Records for locating displayed items
>> BEGIN
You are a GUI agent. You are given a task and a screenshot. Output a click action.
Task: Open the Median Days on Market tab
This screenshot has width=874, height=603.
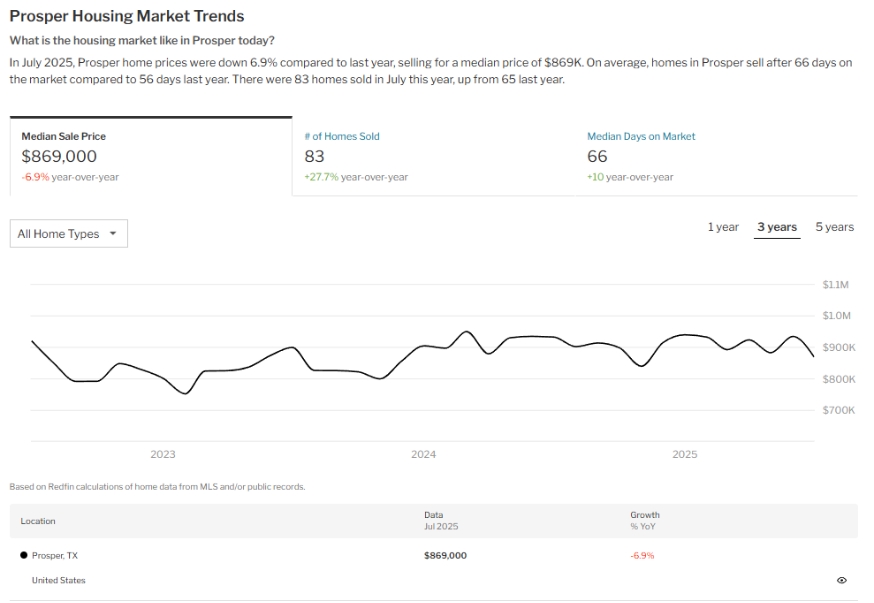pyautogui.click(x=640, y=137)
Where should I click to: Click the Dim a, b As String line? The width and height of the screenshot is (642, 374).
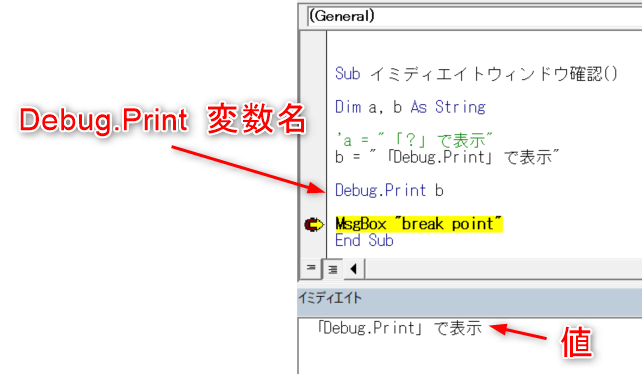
>> END
Work to complete: Rewrite the material above with "screen capture" substituted for every "screenshot", changing nothing else, and leave the pictures out of your answer.

Output for this task:
You are a GUI agent. You are given a task and a screen capture. Output a click action.
Task: Open the Median Days on Market tab
This screen capture has width=874, height=603.
pyautogui.click(x=640, y=137)
Where should I click to: Click the Dim a, b As String line? The width and height of the screen capture is (642, 374).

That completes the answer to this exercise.